Most notably, it is because my mind has been challenged with the reality of my own mortality since my mother passed last year. I haven’t spoken about this aspect of my grief, yet it is by far the most exhausting.
I find myself questioning everything.
Every moment counts.
I am a mother too. At some point my children will lose me. It breaks my heart to consider. I don’t want them to ever experience the agony I have endured. But that is life, isn’t it? Ups and downs, joy and grief.
Who am I to question how God works?
But I have questioned Him. I have launched my frustration at Him pridefully and angrily. At times I have completely ignored Him, which is worse. I never thought I would be angry at my Father. I always assumed people who blamed Him were weak in faith.
I am not weak in faith, I am hurting,
Now I get it.
It’s hard to hold into hope. How can you hold something you cannot find?
I have not known what to do with this anger until recently when I answered an altar call at church and God began to soften my heart.
Since then, He is reminding me of who He is.
He is not the one who created death. We ushered that into this world. He didn’t create the cigarettes that eventually suffocated my mother’s body or cause her to chain smoke them for decades. He didn’t want this for her or for me and my sisters.
And yet He is still using it for good.
Because THAT’S who He is.
My whole world has changed. I have realized at a relatively young age what precious little time I have with my family. What little time they have with me. That is a huge blessing.
Sometimes I just want to peek in on my kids and cuddle them at night. I miss them already. I want our lives to be less busy and more joyful.
At the end of the night I lie awake hoping I did a good job.

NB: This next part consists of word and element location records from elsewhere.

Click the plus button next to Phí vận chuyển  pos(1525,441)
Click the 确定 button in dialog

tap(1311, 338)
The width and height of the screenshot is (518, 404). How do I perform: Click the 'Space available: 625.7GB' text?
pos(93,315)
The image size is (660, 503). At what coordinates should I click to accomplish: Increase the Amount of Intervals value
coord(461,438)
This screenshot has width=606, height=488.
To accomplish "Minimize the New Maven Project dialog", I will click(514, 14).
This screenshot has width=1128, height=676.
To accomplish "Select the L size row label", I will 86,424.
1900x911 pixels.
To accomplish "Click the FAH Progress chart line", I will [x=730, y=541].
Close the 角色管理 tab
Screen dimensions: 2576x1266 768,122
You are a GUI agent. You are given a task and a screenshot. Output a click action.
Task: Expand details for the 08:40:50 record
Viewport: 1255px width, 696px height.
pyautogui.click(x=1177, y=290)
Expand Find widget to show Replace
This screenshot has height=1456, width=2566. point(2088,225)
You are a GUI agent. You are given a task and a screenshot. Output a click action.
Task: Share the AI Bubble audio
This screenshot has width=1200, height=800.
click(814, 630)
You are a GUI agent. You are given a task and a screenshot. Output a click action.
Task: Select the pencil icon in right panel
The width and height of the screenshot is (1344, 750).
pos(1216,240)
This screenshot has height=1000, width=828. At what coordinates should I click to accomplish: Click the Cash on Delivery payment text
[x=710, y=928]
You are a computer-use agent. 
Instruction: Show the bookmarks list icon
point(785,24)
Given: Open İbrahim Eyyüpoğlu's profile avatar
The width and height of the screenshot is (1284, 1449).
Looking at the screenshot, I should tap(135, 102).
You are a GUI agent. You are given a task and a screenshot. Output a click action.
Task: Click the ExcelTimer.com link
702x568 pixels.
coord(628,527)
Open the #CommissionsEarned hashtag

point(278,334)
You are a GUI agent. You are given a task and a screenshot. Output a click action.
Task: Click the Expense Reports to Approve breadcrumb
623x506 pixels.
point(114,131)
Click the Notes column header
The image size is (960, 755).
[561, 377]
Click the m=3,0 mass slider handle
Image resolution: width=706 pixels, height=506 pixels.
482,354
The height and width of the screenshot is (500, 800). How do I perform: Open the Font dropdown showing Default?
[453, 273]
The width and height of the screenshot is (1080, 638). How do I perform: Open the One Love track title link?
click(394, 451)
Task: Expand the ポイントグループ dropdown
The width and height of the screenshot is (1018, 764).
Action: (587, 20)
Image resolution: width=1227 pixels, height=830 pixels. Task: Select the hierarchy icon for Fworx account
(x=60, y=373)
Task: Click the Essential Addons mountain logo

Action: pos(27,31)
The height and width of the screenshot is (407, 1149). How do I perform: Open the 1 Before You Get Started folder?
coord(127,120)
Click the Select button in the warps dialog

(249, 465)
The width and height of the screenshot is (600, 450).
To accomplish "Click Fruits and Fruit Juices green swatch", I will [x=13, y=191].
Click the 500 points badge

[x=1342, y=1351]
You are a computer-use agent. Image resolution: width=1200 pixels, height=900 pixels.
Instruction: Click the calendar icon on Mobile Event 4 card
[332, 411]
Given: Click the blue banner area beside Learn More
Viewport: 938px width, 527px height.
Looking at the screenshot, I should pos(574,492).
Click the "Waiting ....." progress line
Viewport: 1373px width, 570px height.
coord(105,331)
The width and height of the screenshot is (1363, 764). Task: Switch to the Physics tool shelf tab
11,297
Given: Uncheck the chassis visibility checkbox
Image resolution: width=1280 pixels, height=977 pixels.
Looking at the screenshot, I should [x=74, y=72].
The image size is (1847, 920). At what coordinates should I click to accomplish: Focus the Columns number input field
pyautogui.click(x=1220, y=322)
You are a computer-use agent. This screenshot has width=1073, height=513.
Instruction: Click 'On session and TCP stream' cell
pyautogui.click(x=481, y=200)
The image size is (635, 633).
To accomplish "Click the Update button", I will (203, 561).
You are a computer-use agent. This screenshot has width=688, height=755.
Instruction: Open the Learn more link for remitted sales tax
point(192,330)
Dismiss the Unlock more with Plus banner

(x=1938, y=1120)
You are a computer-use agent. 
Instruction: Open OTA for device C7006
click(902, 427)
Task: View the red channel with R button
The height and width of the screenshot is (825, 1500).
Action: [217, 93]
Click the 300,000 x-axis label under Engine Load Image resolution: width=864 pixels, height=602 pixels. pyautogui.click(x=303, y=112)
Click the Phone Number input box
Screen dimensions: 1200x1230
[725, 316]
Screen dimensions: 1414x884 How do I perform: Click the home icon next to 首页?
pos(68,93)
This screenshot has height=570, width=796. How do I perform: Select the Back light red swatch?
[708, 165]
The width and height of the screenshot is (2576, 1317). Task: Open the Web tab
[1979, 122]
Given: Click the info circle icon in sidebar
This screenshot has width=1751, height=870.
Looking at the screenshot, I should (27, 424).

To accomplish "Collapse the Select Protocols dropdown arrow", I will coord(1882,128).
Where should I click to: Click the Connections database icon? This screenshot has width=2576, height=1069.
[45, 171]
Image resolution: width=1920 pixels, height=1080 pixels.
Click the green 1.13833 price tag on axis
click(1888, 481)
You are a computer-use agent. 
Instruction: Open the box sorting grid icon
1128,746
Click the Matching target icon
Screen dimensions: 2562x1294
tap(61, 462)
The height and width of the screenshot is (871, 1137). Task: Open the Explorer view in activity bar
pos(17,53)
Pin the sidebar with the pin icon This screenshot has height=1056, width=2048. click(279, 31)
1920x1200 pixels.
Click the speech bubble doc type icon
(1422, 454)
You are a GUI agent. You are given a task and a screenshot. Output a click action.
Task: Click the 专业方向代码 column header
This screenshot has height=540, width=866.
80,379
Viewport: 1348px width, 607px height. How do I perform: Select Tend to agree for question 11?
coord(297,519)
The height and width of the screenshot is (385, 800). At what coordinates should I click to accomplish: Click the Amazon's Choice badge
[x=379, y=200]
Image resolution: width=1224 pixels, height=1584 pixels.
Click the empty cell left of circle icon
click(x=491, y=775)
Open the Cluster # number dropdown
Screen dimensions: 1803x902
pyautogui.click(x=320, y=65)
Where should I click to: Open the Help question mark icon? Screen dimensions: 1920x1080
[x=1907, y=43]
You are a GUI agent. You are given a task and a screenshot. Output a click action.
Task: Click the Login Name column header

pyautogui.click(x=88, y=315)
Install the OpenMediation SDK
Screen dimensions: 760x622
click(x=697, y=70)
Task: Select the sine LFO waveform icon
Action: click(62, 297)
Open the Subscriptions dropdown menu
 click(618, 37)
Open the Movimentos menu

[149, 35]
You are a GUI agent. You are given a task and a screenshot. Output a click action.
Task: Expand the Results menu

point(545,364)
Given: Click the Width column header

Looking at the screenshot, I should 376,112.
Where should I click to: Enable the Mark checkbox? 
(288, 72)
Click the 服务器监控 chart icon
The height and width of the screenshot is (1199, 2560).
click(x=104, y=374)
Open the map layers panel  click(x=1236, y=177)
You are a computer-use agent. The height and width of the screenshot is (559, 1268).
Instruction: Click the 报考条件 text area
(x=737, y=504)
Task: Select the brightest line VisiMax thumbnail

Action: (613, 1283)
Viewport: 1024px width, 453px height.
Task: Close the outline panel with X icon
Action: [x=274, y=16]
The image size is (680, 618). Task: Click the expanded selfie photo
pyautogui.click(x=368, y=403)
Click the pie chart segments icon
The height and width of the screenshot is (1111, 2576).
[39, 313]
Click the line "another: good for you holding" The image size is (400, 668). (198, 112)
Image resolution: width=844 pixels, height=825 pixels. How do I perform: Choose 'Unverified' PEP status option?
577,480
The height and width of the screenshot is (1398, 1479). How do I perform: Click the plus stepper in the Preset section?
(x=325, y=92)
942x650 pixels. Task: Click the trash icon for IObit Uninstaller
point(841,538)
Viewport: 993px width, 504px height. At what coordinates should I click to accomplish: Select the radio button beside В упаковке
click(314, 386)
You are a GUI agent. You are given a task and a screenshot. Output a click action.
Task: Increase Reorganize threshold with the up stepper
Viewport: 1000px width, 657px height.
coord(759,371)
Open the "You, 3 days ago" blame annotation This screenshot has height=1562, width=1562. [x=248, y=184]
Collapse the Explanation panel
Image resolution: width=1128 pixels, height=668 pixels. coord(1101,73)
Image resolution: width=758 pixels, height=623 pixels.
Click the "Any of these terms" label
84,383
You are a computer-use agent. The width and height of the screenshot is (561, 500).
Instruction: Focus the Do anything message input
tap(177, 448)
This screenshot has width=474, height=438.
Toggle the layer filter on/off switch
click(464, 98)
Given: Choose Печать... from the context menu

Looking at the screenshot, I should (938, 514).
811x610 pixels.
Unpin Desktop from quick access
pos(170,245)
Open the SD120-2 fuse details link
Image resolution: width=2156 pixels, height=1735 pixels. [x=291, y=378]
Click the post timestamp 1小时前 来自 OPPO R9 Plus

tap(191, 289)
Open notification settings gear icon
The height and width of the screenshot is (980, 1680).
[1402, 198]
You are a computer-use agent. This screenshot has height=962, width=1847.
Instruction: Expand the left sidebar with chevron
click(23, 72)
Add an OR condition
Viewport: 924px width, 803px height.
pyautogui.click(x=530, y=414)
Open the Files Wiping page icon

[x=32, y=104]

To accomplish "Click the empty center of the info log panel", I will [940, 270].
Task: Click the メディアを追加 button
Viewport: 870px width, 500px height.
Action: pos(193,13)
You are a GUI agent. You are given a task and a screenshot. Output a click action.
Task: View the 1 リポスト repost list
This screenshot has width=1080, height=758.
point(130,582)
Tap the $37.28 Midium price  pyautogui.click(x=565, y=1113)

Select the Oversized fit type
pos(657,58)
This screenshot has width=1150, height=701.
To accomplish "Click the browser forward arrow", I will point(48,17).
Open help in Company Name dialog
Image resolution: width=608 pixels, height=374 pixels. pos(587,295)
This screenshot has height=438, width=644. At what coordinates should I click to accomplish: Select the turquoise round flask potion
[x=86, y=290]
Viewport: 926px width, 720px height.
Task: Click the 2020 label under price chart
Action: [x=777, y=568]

Hoping everyone knows how much I love them. Hoping I didn’t fail.
I hope a little while and then I choose to be grateful.
I am grateful.
For the snoring beast next to me (my hubby) that fell asleep as I prayed aloud. For the children who rest each night, trusting that there will be clothing and car rides and homemade meals… who, even I didn’t do all the stuff, would still love me.
I love them all and I am grateful. I love you all and I am grateful for you as well.
All in all, this life isn’t too bad. People pass, but that’s no reason to quit living our own lives. If anything we should live them more fully.
Look people in the eye more often than you look at your phone. Eat good food and dance to silly songs. Dance to sexy songs too. Dance and sing before the Lord. Smile and wave at your neighbors. Have dinner with them sometime. Take care of your health and get help when you need it.
These are the simple things that make life worth living. The more I do the simple things, the more I feel alive again. The more I feel ok.
I think I am going to be ok. I think we are all going to be ok.
Here’s to the ones fighting to feel joy again…
It’s on the way. Keep trusting the Lord. He hears you and He has not forgotten you. We will all get through this together.